Scientists recently found that samples from the Ryugu asteroid, collected by Japan’s Hayabusa 2 spacecraft, contain essential building blocks of life: adenine, guanine, cytosine, thymine, and uracil. These nucleobases make up DNA and RNA, the foundations of all living organisms.
Asteroids like Ryugu are time capsules from 4.6 billion years ago, giving us a rare glimpse into the early solar system. Their untouched conditions help us understand the chemistry that existed when our planets were forming.
The Hayabusa 2 mission took samples from Ryugu between 2018 and 2019 and returned them to Earth on December 5, 2020. This asteroid, shaped like a spinning top, is rich in materials that are crucial for studying the origins of life.

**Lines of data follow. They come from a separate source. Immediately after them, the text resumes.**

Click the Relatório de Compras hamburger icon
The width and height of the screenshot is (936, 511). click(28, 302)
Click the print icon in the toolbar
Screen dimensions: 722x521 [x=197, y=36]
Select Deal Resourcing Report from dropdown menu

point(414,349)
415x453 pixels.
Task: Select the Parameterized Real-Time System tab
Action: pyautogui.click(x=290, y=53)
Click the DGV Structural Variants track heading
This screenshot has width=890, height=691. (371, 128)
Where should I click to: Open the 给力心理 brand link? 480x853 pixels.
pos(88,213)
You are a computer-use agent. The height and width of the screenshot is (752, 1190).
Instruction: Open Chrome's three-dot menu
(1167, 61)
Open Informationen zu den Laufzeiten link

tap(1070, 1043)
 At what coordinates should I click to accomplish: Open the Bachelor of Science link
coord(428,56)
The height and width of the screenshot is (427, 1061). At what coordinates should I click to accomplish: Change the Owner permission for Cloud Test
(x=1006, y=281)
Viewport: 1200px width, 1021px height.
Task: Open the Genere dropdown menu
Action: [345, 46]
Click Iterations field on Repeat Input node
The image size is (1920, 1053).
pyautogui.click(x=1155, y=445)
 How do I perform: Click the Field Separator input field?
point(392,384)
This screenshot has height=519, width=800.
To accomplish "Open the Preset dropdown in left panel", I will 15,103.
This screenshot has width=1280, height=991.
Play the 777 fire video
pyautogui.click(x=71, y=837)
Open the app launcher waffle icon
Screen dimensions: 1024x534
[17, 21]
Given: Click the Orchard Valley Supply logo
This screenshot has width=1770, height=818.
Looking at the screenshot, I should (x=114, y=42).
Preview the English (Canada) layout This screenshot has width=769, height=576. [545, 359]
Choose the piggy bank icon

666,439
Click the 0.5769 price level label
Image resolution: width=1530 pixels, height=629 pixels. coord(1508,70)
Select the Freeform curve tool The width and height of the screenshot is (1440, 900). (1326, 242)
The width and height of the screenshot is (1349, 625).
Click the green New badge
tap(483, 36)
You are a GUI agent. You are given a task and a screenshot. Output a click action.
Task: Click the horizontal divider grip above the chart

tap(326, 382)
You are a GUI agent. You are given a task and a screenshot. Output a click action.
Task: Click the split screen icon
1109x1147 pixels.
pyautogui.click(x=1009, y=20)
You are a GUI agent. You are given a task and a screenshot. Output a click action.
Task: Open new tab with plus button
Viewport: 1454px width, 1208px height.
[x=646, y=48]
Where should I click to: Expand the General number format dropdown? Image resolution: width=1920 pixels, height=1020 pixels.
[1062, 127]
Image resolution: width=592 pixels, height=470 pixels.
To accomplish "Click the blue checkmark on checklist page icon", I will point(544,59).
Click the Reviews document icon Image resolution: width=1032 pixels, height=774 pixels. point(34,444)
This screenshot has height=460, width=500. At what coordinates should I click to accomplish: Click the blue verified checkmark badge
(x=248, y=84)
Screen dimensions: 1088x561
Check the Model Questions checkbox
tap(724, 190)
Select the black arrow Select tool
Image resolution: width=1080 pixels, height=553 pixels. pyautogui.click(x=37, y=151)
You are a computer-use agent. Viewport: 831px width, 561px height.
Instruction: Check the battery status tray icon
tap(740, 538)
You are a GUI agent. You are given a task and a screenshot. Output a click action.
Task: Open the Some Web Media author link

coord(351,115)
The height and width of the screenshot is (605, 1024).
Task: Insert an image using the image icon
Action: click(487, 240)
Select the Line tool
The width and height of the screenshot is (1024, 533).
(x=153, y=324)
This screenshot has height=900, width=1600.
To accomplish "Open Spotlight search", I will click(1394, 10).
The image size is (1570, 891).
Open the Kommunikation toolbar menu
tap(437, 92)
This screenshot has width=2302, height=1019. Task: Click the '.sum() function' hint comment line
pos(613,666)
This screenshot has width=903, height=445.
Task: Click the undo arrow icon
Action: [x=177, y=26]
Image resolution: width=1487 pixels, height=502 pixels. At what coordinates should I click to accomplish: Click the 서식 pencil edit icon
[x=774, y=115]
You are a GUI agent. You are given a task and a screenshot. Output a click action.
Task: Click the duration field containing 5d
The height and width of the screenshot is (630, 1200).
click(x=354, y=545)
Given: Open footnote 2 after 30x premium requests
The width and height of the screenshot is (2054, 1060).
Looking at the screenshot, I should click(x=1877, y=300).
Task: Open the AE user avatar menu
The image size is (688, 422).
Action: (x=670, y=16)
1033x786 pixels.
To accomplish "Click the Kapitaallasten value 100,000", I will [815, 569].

Previous studies suggest that Ryugu once had liquid water on its surface, reinforcing the idea that such asteroids might have delivered water to Earth, an essential ingredient for life. JAXA biogeochemist Toshiki Koga led a team analyzing the two samples from Ryugu. They compared their findings with samples from other asteroids like Bennu and meteorites from Earth, discovering notable differences in the concentrations of nucleobases.
Interestingly, Ryugu has balanced amounts of purines (adenine and guanine) and pyrimidines (cytosine, thymine, and uracil). In contrast, Bennu has more pyrimidines, while the Murchison meteorite is richer in purines. This variety shows the diverse evolutionary journeys these celestial bodies have undergone and hints at how different conditions might foster the emergence of life’s building blocks.
Recent research has gained traction in the scientific community, emphasizing that these nucleobases might be common across the solar system. The idea that life’s ingredients could be scattered throughout space opens up new questions about the potential for extraterrestrial life.
Overall, this work, published in Nature Astronomy, adds to our understanding of life’s origins and the role that asteroids play in that story. It provides fresh insights into how life could have developed on Earth and potentially other planets.